Well, look no further than loud budgeting.
In a nutshell, its just the same old budgeting process dressed up for social media hype!
Its the confluence of American oversharing, the impact of high inflation and empty savings accounts. A mix of ‘whistling past the graveyard’ with ‘help, I’m drowning’ in a sort of hybrid mix of seeking pity and gaining likes in the world viral moments. And because its a creature of the web, the idea of ‘loud budgeting’ is accessible, everywhere!
Loud budgeting is probably as fleeting as the ice bucket challenge craze that captured the world’s imagination exactly a decade ago. Or remember F.I.R.E.? Financial Independence Retire Early? Yes, it had a following for a viral moment too! Another concept that earned a few likes and disappeared as quickly as sandcastles in a rising tide.
When it comes to personal finance, most people still opt for the slow, steady and silent route. This is due to a variety of factors, all of which are deeply personal.
First, people overwhelmingly still do not really like to talk about their money. This is especially true when it comes to earning. And with this massive gap in personal budgeting off limits, loud budgeting just became very, very silent!
It’s the same when it comes to spending. Most people really aren’t open to discussing their personal spending habits. Sure, some will share, and even overshare some of their spending exploits – a weekend away to a nice hotel, or a sporting event. But few share the nitty-gritty loudly. Who really wants to know how much was spent on detergent, deodorant or dishwasher cleaner. So, on the expenses side of budgeting, loud takes another hit!

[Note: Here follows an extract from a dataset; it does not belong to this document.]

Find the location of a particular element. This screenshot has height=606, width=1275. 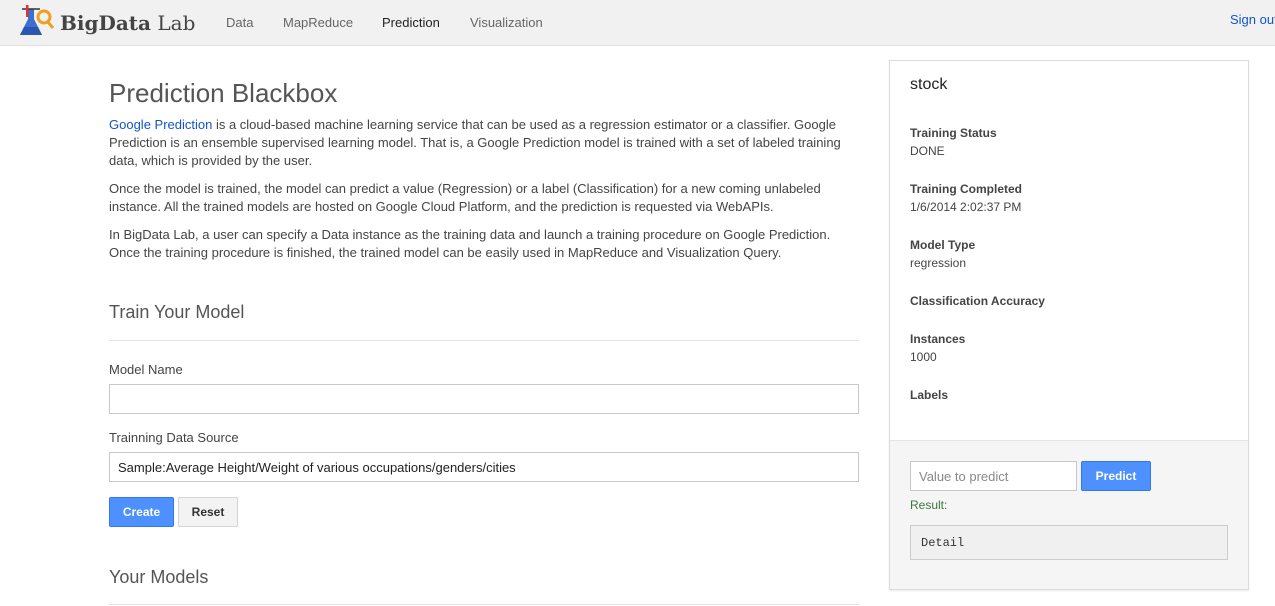

model-name-label: Model Name is located at coordinates (146, 370).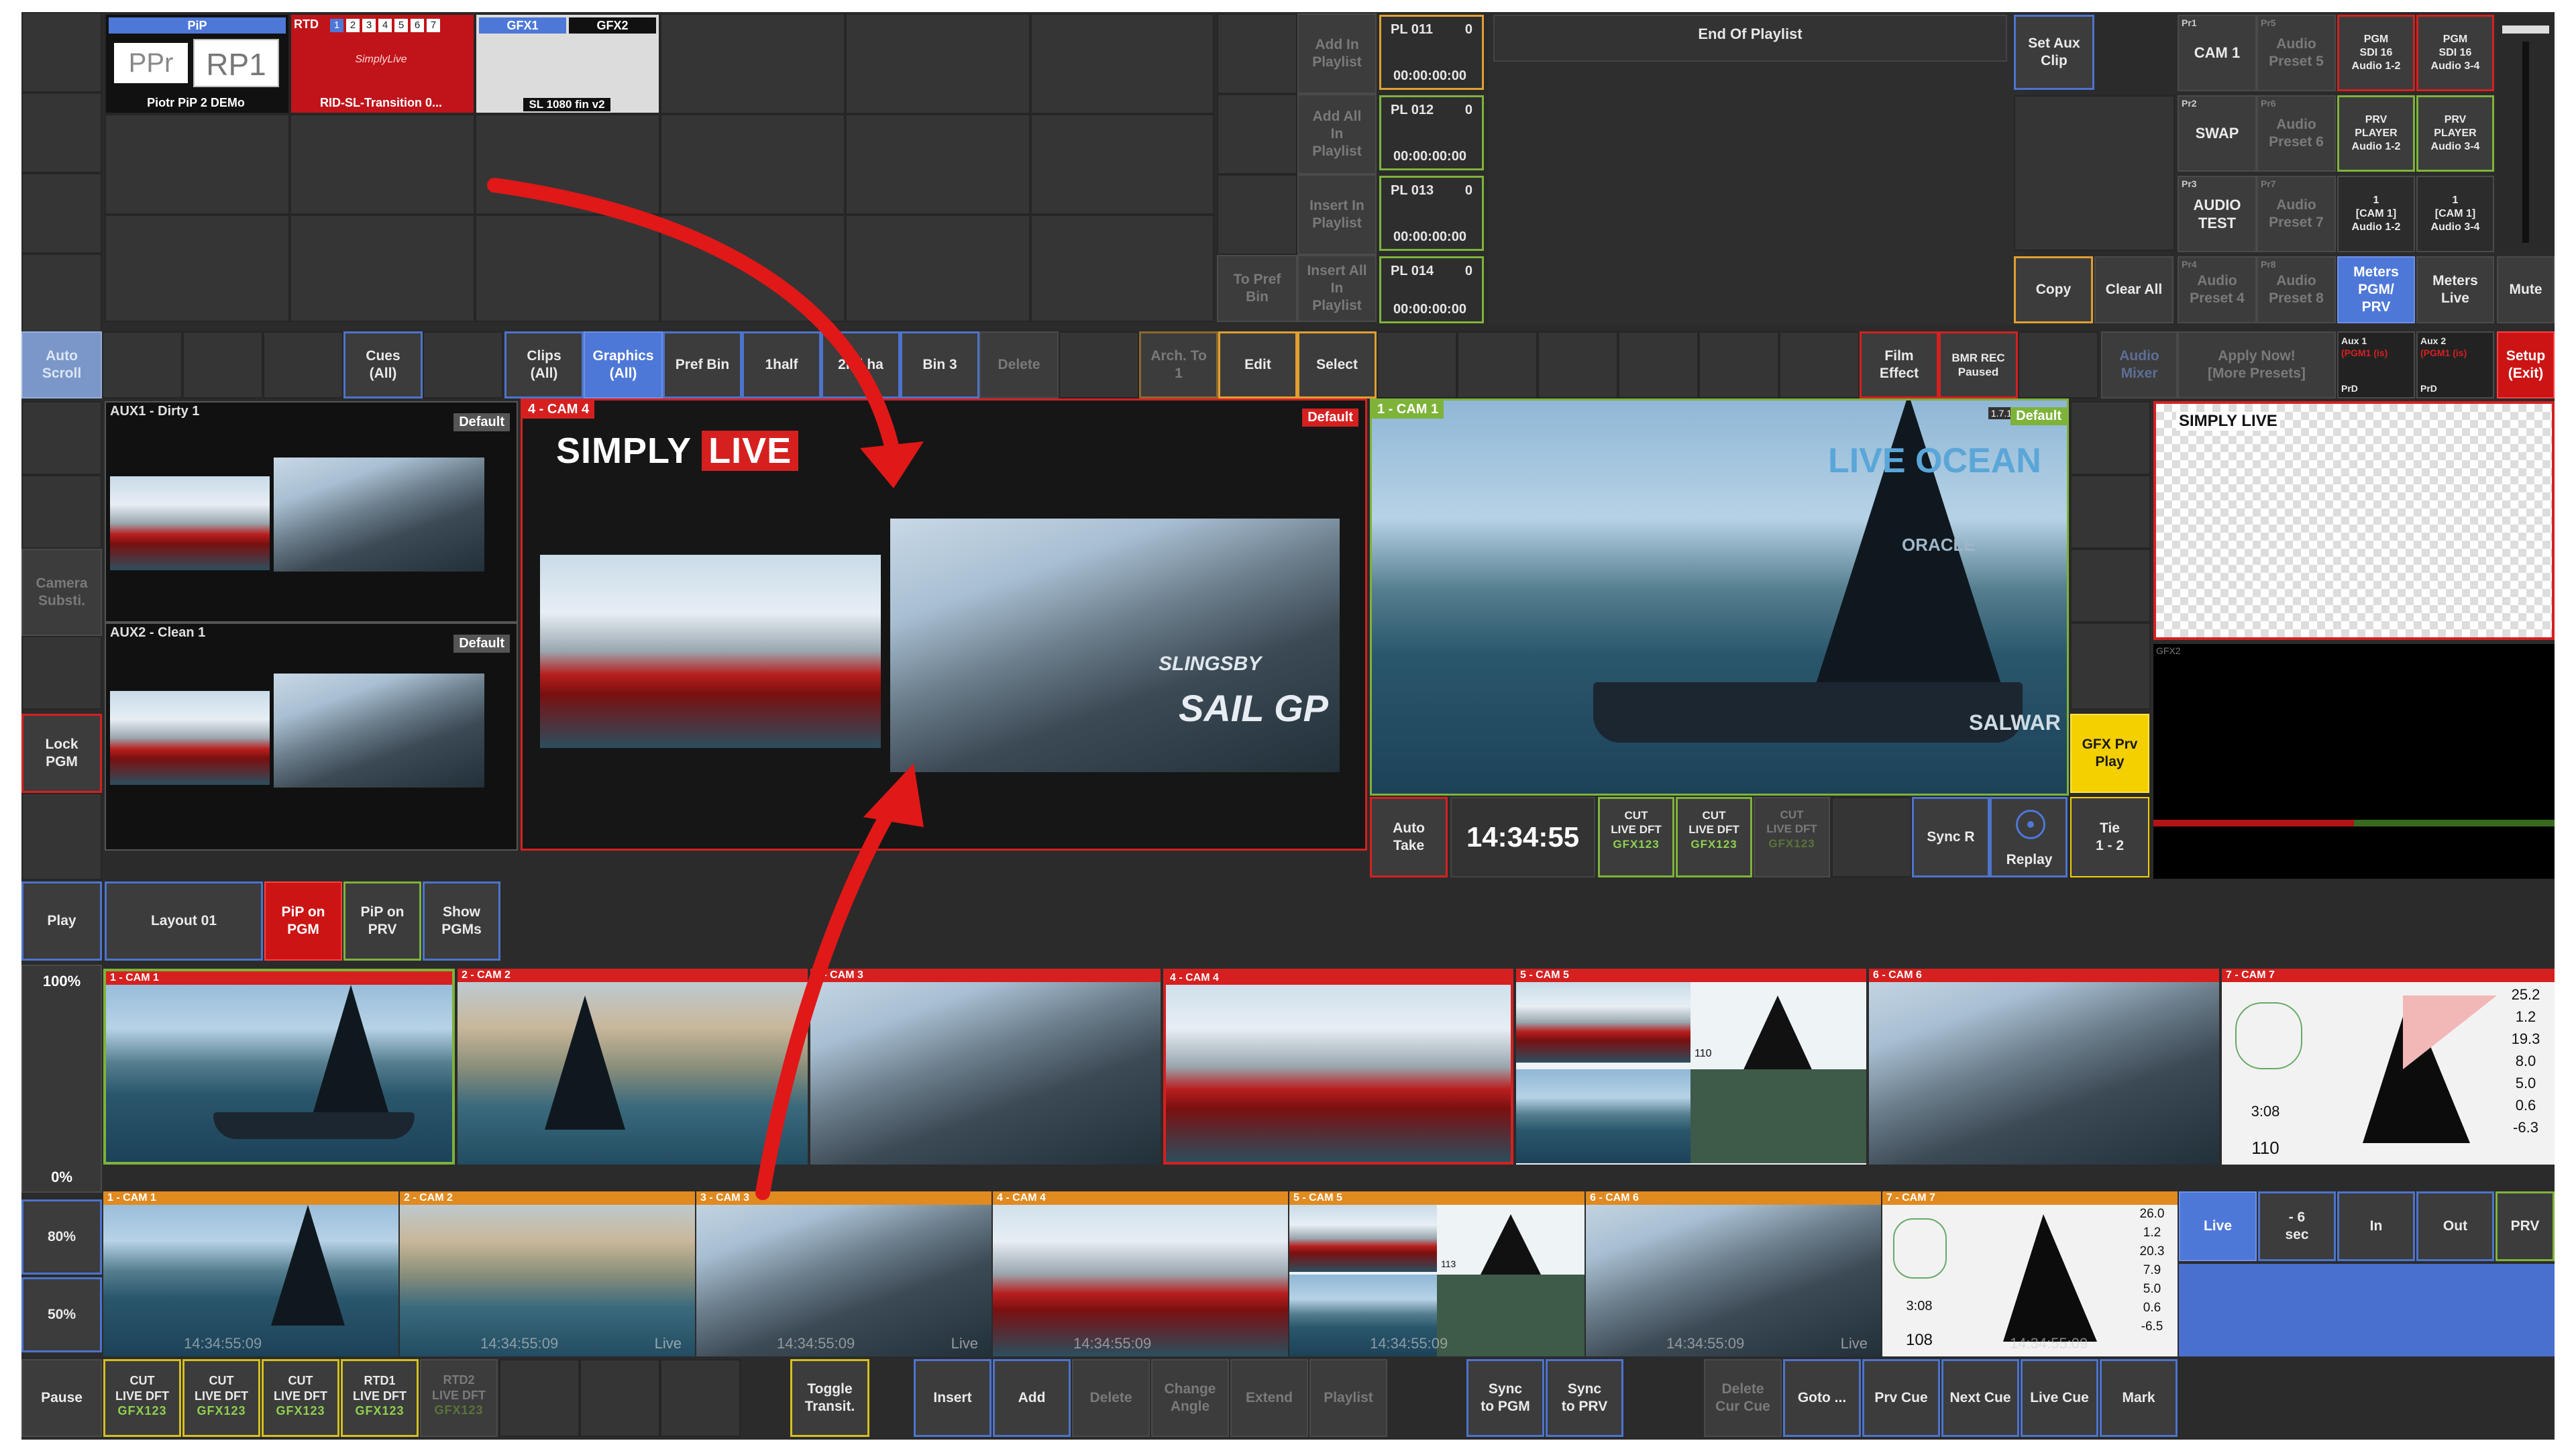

Budgeting is a simple process. It’s all about earning versus expenses. Most people will spend up to what they can on living, cars, homes, comfort and experiences. Some people are modest with their spending, others are not. Most people are open to saving a little for future needs. Some people will have concerns about being judged. Others might be fearful of being taken advantage of. Few really want to talk about it, and fewer still want to talk about it loudly. This is especially true here in Ireland.